Collected data entries
———
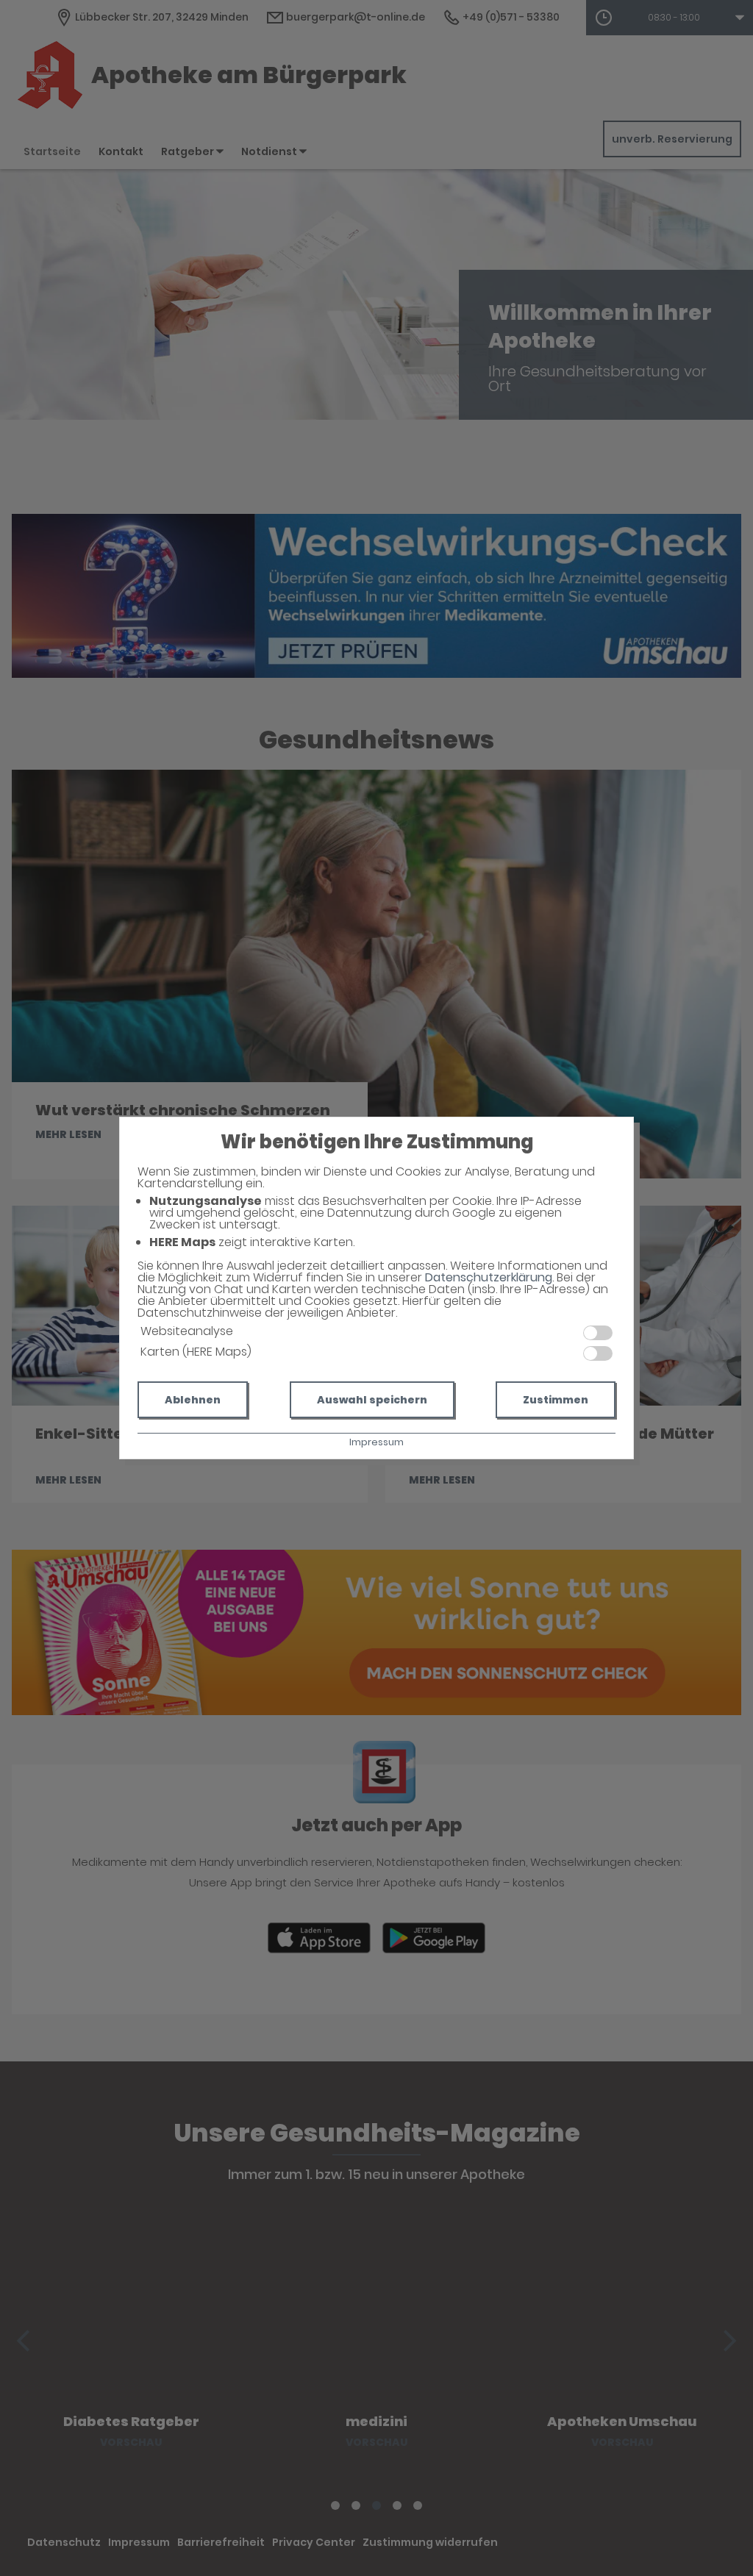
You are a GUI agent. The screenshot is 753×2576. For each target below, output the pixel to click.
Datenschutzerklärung (488, 1277)
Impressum (376, 1442)
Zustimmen (555, 1399)
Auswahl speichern (372, 1399)
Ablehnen (193, 1399)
———
Your assignment ▸ Before copying, set the pictures aside; then give the records again exactly.

Answer to this problem ▸
You are a GUI agent. The screenshot is 753×2576. For each target below, output the pixel to click.
Datenschutzerklärung (488, 1277)
Impressum (376, 1442)
Zustimmen (555, 1399)
Auswahl speichern (372, 1399)
Ablehnen (193, 1399)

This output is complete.